## Without context – Is the given language a CFL or not?

Let $$L$$ to be a language defined on $$Sigma = left {a, b right }$$ such as
$$L = left {x #y mid x, y in Sigma ^ *, # text {is a constant and} x neq y right$$
Indicate if the language L is a CFL or not? Give valid reasons for the same thing.

Now, I think that the given language is not a CFL. I've used the lemma pumping test to show that L is not a CFL.
Specifically, I did the following-

Consider a string $$w = abb # aab$$. obviously, $$w in L$$.

Let, $$u = epsilon \ v = a \ w = bb #aa \ x = b \ y = epsilon$$

Right here, $$| vx | geq 1$$

But, $$uv ^ 2wx ^ 2y = aabb #aabb notin L$$
Therefore, the result of the pumping lemma test is negative. Therefore, we can conclude that the given language is not a CFL.

Now, I have a doubt about the method above.
I know that in the case of a CFL, if we want to do the pumping lemma test for the CFL, we must always use chains whose length is greater than or equal to the minimum pumping length. In fact, this also confirms the condition that the length of the chain $$w$$ used for the pumping test of the lemma (noted $$| w |$$) must be greater than or equal to n.

Therefore, when I use $$w = abb # aab$$ to perform the pumping lemma test, I implicitly assume that 7 is greater than or equal to the minimum pumping length (if $$L$$ had to be a CFL). Am I correct or incorrect?

## without context – The language \$ {ww | w in {0,1 } ^ {*} } \$ n is not a CFL

We proved that the language $$L = { Omega Omega | omega in {0,1 } ^ {*} }$$ It's not a CFL, and we did it using the pumping lemma. And the proof is clear to me. But I thought about the following CFG:

$$G = ( {S, S_ {1} }, {0,1 }, R, S)$$ where R has the following rules:

$$S rightarrow S_ {1} S_ {1} | epsilon$$

$$S_ {1} rightarrow 0S_ {1} | 1S_ {1} | epsilon$$

It seems that the language of this CFG should be the language $$L$$ that I've defined above since each substitution adds the same letter on both sides. But it can not be so since we can use the pumping lemma on the word $$0 ^ {l} 1 ^ {l} 0 ^ {l} 1 ^ {l}$$ (or $$l$$ is the pumping length). So, either I do not do the substitution incorrectly, or the CFG language contains $$L$$ and has more words than I currently do not see …

Can any one help me and point out where is my mistake?
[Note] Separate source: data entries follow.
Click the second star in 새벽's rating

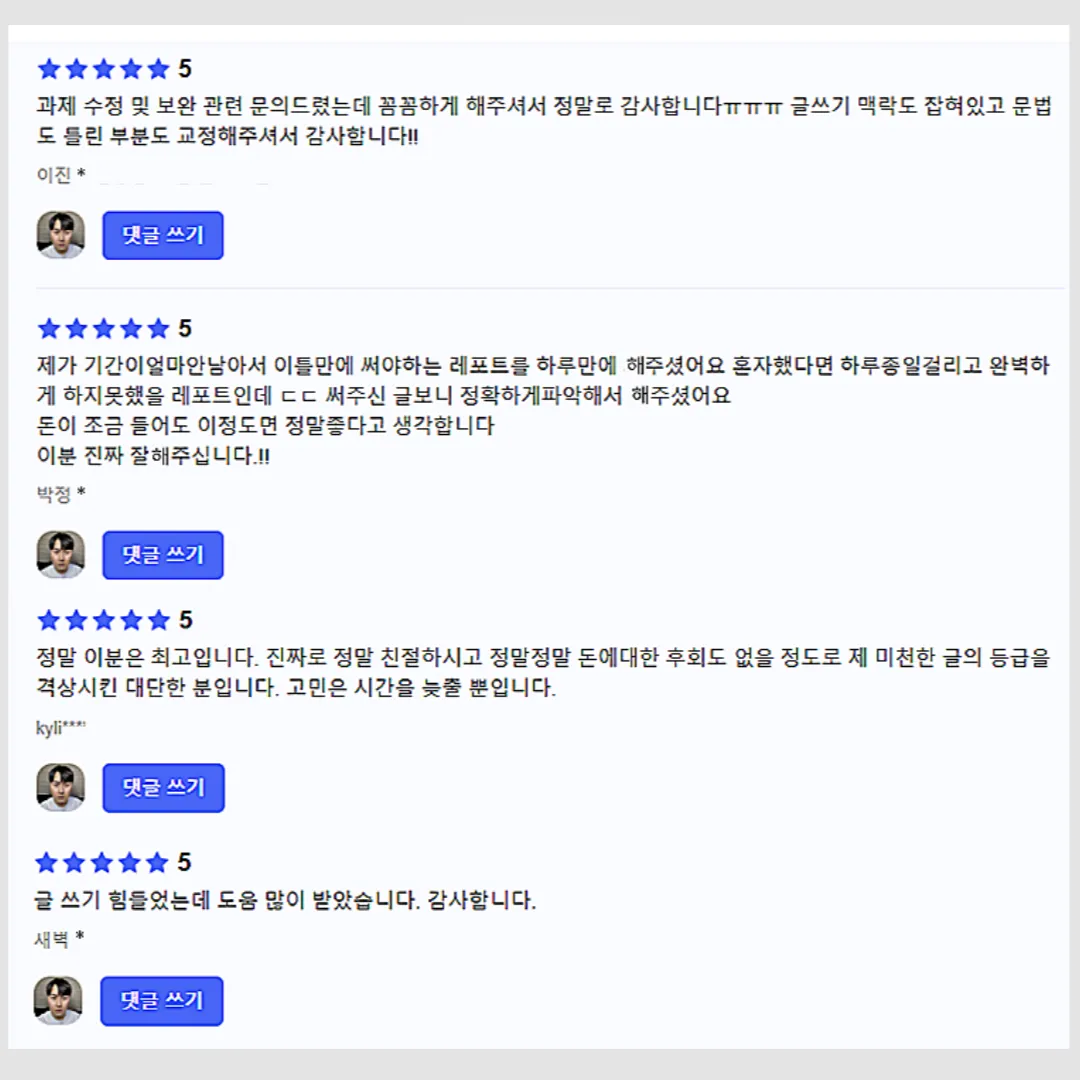(75, 863)
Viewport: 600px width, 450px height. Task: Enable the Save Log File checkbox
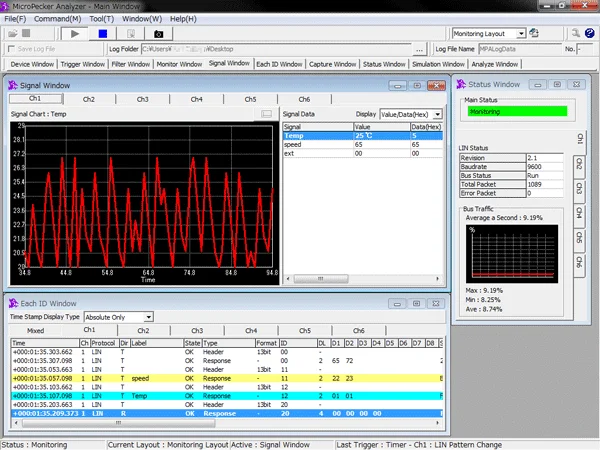coord(13,48)
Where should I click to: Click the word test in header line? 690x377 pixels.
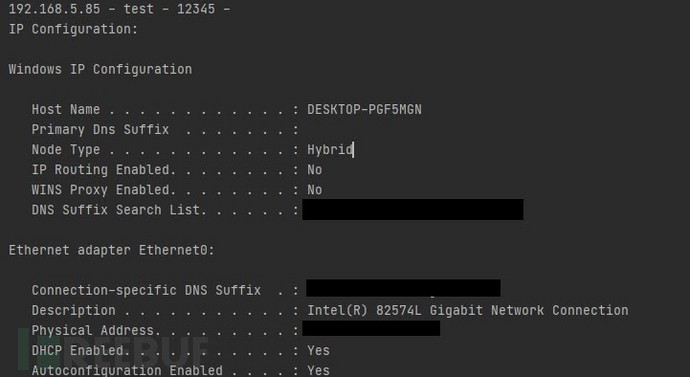139,9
## Conversion of CFG to CFL [on hold]

Is it possible to convert
(1) Each CFL CFL
(2) Each CFL at CFL

If we take a string where the number of a and the number of b equals the number of c
then we get a CFG that does not have CFL.
So, can CFG at CFL be possible or not?

## CFL and LED mixed

I shoot a video on a green screen. I need to turn on the screen as well as the subject. I have a bunch of 6000K CFL and I want to get some LEDs. If both types have the same temperature, 6000 K, can I mix them in a video or will that be a problem?

## Prove that each CFL is decidable in a space O (n)

This question was raised while a group of students from my school were studying for our qualifying exams. The question on an old exam was:

Prove that each language without context $$A$$ is in $$mathrm {SPACE} (n)$$. You can assume that $$A$$ is given in CNF (normal form of Chomsky)

I've seen the CYK algorithm but its spatial complexity is $$O (n ^ 2)$$.